Keywords

vincristine, cancer, neuropathy, biomarkers, statistical analysis

Presentation Type

Event

Research Abstract

Vincristine is a vinca alkaloid, a commonly used chemotherapy drug for treating leukemia, lymphoma, multiple myeloma and some pediatric cancers. Its major dose-limiting side effect is peripheral neuropathy. The current dosing of “standard-dose-for-all” ignores the genetic and phenotypic variations among different patients, and causes severe neuropathy in some patients while ineffectively treats the others.
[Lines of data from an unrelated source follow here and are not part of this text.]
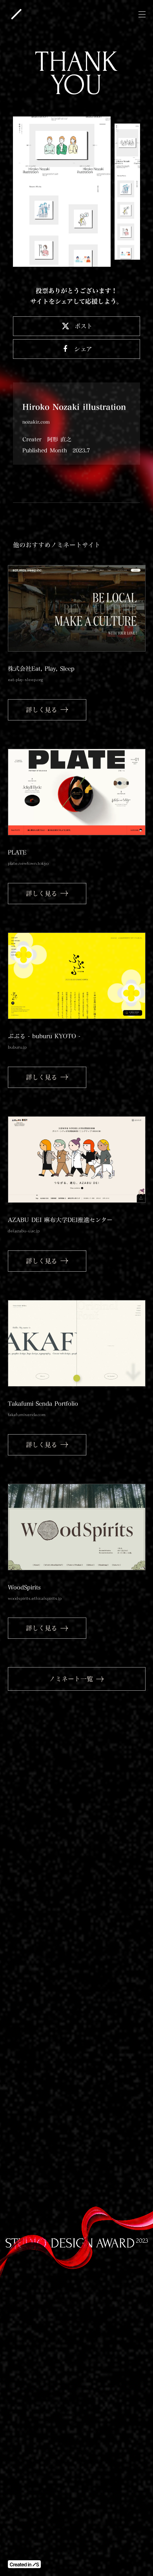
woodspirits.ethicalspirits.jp (35, 1598)
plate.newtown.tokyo (28, 863)
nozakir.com (36, 422)
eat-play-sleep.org (25, 680)
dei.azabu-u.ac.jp (24, 1231)
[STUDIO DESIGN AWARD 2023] (16, 14)
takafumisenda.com (27, 1414)
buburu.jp (17, 1047)
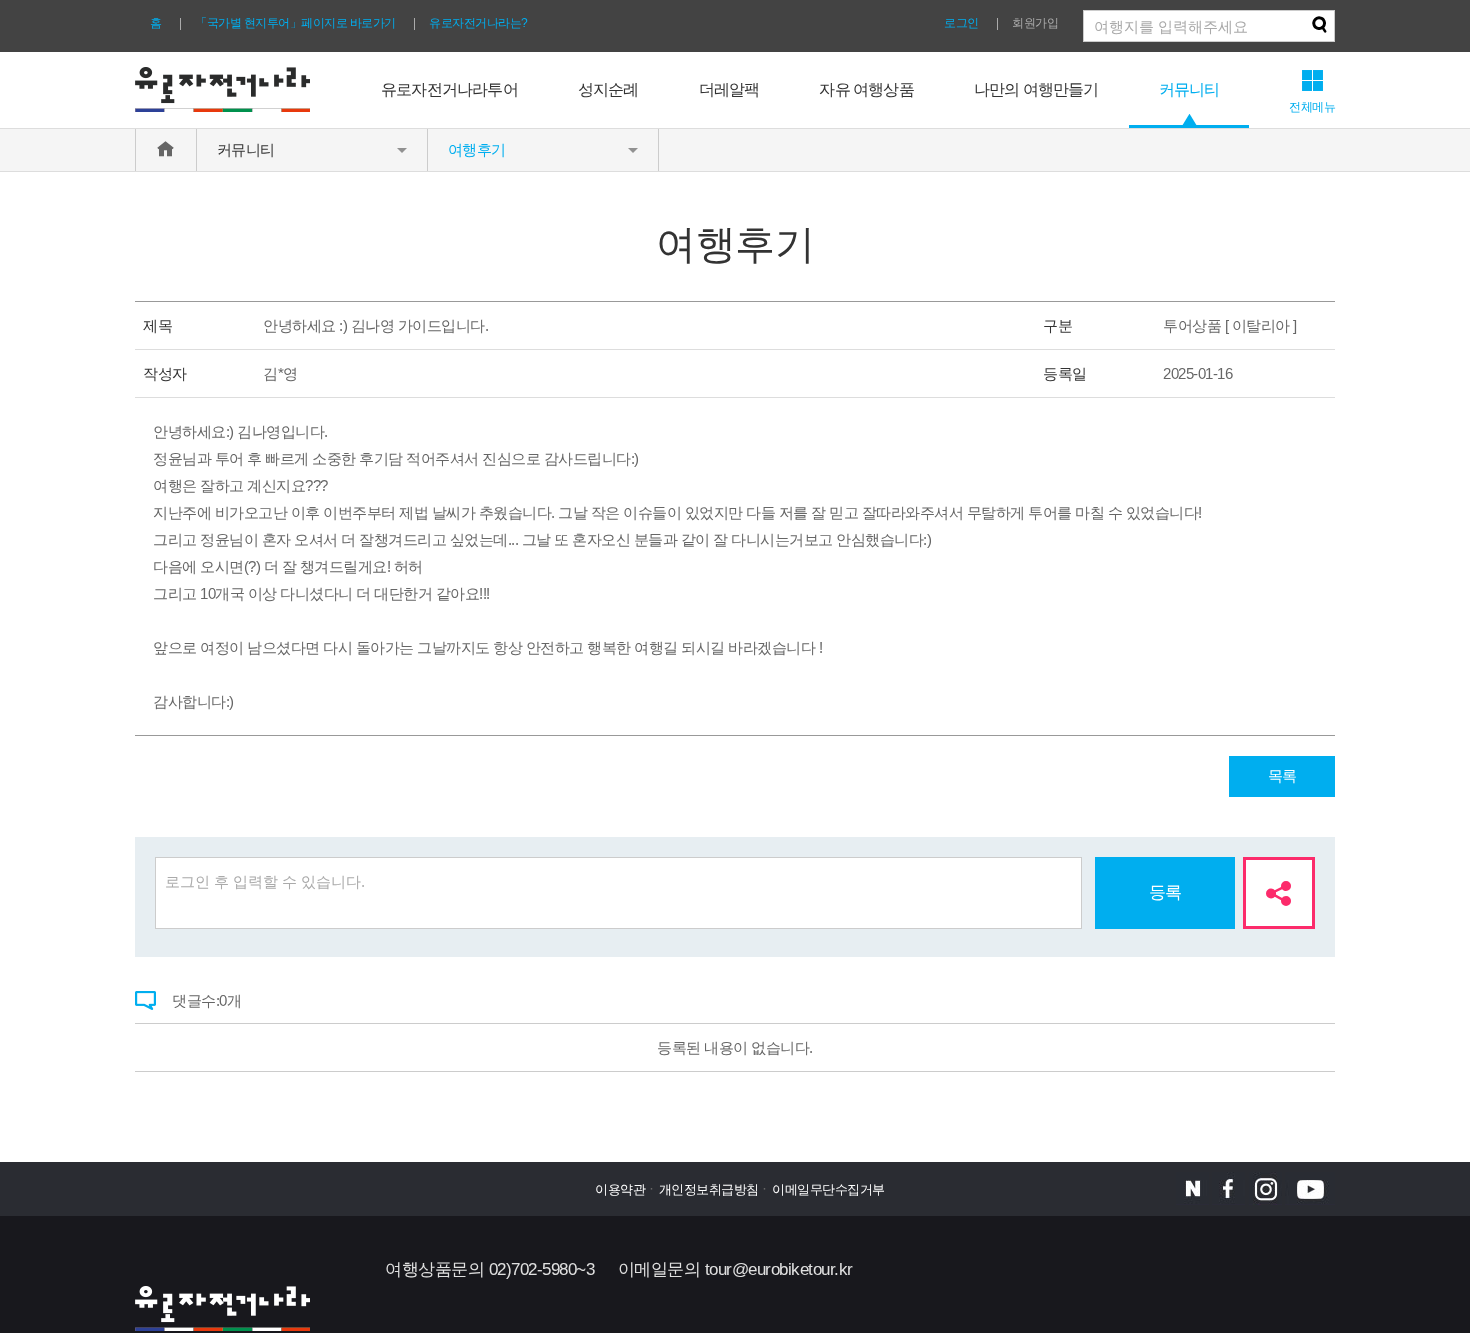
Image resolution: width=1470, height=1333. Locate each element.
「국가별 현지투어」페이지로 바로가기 (295, 23)
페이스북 (1228, 1188)
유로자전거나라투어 (449, 89)
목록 (1282, 775)
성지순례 (608, 89)
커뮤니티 (1189, 89)
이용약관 (620, 1189)
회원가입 (1035, 23)
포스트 (1192, 1188)
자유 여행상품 (866, 89)
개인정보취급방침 (709, 1189)
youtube (1310, 1188)
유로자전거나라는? (478, 23)
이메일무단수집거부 (828, 1189)
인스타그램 (1265, 1188)
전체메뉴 (1312, 107)
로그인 (961, 23)
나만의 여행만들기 (1036, 89)
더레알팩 (729, 89)
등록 (1165, 892)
In the present study, we aim to discover novel biomarkers involved in vincristine-induced neuropathy and identify patients with varied metabolic characteristics. Thus treatment can be tailored accordingly to improve outcomes of vincristine treatment. Pre-dose and post-dose serum samples were collected from two groups of patients (low and high toxicity groups) at the beginning of treatment and at the end of treatments. Liquid chromatography–mass spectrometry (LC-MS) was used to identify and quantify metabolites in the samples. Metabolomics data analysis tools were utilized to analyze the raw spectrum obtained from LC-MS. From statistical analysis and modeling, we identified 27 compounds that showed a difference in intensity between low toxicity and high toxicity patients at the beginning of the treatment. Further verification against database and validation are needed to confirm the biomarkers to be able to be useful in clinics. . Successful validation of the biomarkers will enable the clinicians to treat the patients according to their characteristics which will ultimately improve the survival and quality-of-life of cancer patients.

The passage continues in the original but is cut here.